President Michael D Higgins is visiting three African countries over the next week. As part of the official state visits Mr Higgins will meet Ethiopia's
president Mulatu Teshome and prime minister Hailemariam Desalegn, the
president of Malawi Peter Mutharika and president of South Africa Jacob
Zuma.
"Ireland's relationship with Africa is an important area of our foreign policy and an area which is increasing in its significance because of global issues such as food security, ending poverty and the emerging discussion on new models of development. Over recent decades, our relationship with Africa has mainly centred on our development aid programme," the President said before his departure. "This visit will recognise the immense contribution that Irish Aid, Irish aid agencies and workers and missionaries have made in Africa and will include visits to a range of aid projects in both Ethiopia and Malawi. I will also engage with the current debate on the future of Africa and its global relationships.
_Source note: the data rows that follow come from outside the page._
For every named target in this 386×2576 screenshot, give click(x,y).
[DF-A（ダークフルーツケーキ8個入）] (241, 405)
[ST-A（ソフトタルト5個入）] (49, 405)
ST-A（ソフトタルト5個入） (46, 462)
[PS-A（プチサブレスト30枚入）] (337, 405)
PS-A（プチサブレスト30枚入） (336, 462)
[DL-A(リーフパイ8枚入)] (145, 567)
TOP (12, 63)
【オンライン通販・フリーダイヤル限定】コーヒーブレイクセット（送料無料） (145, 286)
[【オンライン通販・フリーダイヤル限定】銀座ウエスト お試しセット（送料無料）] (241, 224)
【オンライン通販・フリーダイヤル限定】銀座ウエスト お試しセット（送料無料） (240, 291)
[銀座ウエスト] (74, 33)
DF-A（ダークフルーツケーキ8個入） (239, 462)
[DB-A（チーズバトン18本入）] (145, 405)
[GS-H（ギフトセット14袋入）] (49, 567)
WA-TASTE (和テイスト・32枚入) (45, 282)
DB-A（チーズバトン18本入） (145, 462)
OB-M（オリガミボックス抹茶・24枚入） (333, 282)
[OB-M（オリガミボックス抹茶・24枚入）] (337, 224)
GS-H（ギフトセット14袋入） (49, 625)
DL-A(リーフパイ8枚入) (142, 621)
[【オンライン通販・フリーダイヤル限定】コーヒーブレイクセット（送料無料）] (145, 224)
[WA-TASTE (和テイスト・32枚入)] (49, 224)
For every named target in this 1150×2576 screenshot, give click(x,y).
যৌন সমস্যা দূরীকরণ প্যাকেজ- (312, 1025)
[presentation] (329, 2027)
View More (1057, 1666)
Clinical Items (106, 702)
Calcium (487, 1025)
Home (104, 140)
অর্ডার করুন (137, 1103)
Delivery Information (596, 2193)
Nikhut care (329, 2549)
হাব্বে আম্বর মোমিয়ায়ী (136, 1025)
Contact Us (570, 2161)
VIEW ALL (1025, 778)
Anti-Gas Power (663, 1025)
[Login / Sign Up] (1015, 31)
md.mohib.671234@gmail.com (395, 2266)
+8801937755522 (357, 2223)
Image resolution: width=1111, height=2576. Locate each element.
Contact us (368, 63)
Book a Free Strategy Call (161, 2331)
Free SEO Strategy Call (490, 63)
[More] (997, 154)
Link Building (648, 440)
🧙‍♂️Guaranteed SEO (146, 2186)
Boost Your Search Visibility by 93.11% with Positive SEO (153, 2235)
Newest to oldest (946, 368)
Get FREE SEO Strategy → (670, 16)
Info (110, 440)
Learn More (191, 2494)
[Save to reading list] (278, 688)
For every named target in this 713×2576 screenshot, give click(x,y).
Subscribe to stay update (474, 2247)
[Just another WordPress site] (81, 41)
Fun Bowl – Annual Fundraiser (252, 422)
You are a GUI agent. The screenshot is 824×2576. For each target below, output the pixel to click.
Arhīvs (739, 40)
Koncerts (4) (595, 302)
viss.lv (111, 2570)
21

"We now face a turning point in the relationship between Ireland and Africa; a relationship which in this century will be increasingly about partnership, cooperation, and a fair and just trade. Based on our history, Ireland has a strong reputation in Africa and as Africa advances we are in a strong position to work together in friendship." President Higgins will travel with his wife Sabina, and they will be joined in Ethiopia by Sean Sherlock, the Irish junior minister responsible for development, trade promotion and North-South cooperation and in South Africa by Tom Hayes, Irish junior agriculture minister.
Highlights of the trip will include a visit to Gambella, Ethiopia to meet South Sudanese refugees in camps supported by Irish Aid and development agencies including Goal and Concern. At the United Nations Economic Commission for Africa in Addis Ababa the President will deliver a keynote address on the changing nature of the relationship between Europe and Africa. In Malawi the President will meet with local communities, Irish NGOs and participants in Irish Aid programmes and will deliver a keynote address on Development, Food and Land at Lilongwe University of Agriculture and Natural Resources.
In South Africa the President will make a speech on human rights at the University of the Witwatersrand and give an address at the University of Johannesburg, Soweto Campus on the opportunities for South Africa 20 years on from the first democratic elections.
President Higgins will also visit Sonke Gender Justice, a South African NGO working throughout Africa to promote gender equality and prevent the spread of HIV. He will meet and acknowledge the growing Irish diaspora in the region.
President Michael D Higgins was last in South Africa for Nelson Mandela's funeral in December last year.